Mohler notes that a “growing number of evangelicals are rethinking the issue of birth control,” partly in reaction to the “abortion revolution.” He recalls that Pope Paul VI’s 1968 warning through Humane Vitae that an unquestioning contraception culture would fuel sexual permissiveness has been fully vindicated. Mohler commends much of the Catholic teaching without endorsing its every aspect, warning Christians “must never buy into the contraceptive mentality. We can never see children as problems to be avoided, but always as gifts to be welcomed and received.”
Up through the early 20th century, most Protestants agreed with Catholic teaching about contraception, fueling the Comstock Laws of the 1870’s, which banned contraception from public mails. Anthony Comstock, a devout Congregationalist layman and U.S. postal inspector, was a zealous anti-obscenity crusader. In his final days he was targeting Planned Parenthood founder Margaret Sanger. He also reputedly inspired a young J. Edgar Hoover.
As recounted in my new book, METHODISM & POLITICS IN THE 20TH CENTURY, President Teddy Roosevelt implicitly denounced contraception when addressing the 1908 northern Methodist General Conference.
Some liberal northern Methodist clergy began advocating contraception in the 1920’s. The 1936 northern Methodist General Conference considered endorsing contraception but backed away after a firestorm of controversy. Methodism did not formally endorse contraception until the 1956 General Conference. Prominent Bishop Bromley Oxnam often lambasted Catholicism for hindering the contraception revolution.

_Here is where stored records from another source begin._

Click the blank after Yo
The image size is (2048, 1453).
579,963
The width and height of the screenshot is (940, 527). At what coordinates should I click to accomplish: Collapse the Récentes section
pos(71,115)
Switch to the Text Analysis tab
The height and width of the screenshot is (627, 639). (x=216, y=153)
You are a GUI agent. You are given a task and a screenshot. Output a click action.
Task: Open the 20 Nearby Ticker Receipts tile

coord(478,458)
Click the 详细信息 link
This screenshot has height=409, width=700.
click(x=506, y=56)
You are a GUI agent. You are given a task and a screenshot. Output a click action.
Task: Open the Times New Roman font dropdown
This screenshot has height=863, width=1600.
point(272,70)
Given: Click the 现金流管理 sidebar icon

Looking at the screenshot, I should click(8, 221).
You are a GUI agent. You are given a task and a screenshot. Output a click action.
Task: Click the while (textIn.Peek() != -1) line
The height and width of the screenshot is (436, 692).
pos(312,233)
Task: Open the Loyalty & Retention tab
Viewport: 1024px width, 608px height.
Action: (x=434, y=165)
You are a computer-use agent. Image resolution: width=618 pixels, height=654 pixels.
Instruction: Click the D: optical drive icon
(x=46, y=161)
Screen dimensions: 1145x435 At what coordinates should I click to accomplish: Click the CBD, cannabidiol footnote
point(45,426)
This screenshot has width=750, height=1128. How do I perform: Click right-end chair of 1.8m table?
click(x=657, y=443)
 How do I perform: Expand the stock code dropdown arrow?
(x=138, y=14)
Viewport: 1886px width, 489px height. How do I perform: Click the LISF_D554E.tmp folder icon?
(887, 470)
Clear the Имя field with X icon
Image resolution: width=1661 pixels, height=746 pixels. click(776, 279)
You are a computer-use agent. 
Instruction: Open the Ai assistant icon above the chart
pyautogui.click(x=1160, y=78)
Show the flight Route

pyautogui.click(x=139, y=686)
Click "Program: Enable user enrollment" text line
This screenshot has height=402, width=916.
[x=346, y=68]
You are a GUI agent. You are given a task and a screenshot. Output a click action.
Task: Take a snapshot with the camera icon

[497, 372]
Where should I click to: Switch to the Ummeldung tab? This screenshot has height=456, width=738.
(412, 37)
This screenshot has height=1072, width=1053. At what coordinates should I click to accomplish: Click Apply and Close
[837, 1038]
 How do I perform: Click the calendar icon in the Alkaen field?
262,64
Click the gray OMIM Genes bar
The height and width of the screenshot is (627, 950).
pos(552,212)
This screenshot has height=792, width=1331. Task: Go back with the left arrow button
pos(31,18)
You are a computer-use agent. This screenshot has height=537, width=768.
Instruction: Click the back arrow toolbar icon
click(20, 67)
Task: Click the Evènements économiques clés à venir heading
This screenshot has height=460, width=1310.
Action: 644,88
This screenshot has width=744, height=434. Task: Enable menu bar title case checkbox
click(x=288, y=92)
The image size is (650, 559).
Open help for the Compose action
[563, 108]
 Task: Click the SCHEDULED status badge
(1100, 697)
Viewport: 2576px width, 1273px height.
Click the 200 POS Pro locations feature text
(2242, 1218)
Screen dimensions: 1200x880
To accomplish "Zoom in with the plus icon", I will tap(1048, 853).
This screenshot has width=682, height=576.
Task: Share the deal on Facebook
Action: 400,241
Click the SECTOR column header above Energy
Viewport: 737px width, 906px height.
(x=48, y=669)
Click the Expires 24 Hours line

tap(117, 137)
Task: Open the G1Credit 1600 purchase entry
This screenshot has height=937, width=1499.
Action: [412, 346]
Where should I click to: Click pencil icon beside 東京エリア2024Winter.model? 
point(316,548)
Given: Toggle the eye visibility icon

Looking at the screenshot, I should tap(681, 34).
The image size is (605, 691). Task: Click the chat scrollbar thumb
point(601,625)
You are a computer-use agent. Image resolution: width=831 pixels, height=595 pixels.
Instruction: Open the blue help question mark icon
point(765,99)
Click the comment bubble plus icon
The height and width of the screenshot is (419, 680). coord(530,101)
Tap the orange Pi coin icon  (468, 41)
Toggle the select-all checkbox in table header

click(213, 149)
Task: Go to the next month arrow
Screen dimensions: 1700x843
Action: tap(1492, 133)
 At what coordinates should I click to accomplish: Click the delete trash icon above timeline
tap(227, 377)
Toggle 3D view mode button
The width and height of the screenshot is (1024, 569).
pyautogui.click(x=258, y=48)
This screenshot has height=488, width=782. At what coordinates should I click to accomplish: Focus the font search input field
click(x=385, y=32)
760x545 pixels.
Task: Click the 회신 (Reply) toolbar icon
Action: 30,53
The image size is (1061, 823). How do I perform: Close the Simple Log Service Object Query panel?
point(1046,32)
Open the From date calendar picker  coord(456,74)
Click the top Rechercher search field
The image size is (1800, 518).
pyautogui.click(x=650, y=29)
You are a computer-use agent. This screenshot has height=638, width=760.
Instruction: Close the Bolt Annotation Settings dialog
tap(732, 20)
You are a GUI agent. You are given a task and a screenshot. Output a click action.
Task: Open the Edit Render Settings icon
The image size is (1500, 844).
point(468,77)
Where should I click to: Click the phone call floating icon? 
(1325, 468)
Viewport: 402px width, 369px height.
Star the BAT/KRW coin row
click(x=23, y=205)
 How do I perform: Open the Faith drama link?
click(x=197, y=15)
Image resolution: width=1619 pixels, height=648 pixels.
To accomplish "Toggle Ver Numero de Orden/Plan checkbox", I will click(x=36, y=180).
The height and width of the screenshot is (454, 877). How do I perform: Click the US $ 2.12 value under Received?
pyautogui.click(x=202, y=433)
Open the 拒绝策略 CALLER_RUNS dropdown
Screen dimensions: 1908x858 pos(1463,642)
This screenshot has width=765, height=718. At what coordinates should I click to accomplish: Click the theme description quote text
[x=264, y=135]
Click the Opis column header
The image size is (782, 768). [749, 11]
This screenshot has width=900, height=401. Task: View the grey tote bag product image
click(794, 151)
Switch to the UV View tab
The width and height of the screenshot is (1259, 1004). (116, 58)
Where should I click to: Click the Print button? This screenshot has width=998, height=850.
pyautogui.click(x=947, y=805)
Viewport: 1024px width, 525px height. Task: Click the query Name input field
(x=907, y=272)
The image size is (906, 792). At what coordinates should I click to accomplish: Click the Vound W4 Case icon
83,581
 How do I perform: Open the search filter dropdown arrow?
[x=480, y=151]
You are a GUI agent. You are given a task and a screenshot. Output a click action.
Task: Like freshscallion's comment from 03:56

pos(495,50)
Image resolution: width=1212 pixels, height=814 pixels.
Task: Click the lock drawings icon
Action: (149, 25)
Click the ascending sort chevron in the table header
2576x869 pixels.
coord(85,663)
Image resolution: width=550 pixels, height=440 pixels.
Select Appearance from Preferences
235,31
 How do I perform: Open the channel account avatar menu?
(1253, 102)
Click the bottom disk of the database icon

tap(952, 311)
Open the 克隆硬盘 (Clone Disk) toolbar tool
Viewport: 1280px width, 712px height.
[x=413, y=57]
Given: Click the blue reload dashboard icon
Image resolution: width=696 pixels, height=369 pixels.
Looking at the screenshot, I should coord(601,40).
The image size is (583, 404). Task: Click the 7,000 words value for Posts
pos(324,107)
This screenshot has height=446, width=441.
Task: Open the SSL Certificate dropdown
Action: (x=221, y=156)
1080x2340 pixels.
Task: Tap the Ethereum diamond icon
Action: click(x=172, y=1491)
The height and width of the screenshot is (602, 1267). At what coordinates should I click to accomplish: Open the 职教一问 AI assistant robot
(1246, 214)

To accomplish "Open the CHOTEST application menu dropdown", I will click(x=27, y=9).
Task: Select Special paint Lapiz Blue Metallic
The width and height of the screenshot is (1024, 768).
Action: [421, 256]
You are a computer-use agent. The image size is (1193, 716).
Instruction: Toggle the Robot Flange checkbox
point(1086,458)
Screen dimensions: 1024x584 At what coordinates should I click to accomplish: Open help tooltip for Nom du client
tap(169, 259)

But as late as 1966 Philadelphia Methodist Bishop Fred Corson warned against government distribution of contraceptives and suggested contraception was only appropriate for married couples after they had consulted with their religious advisors. He warned: “Making it easy to secure an over-the-counter product will create an evil brood of moral deterioration as well as economic and social problems.”
But mostly, official United Methodism, heeding the most apocalyptic warnings about global population, touted dropping contraceptives in bulk from helicopters, metaphorically speaking. Or perhaps the better comparison is to WWII GI’s tossing candy to the waving children of liberated European cities. Long-term moral consequences were largely ignored by Methodists and other liberal Mainline denominations.
In 1970, United Methodism officially backed abortion rights. And in 1972, United Methodism began its 40 year debate about homosexuality. The deconstruction of human sexuality away from marriage and procreation in favor of self-actualization has of course accelerated, with many liberal clergy cheering the way. But more thoughtful Protestant and evangelical thinkers are beginning to reconsider a full moral theology for the body based on historic church teachings. Matthew Anderson is a rising young evangelical thinker whose 2011 book Earthen Vessels: Why Our Bodies Matter to Our Faith is a helpful resource. His blog is: http://www.mereorthodoxy.com/.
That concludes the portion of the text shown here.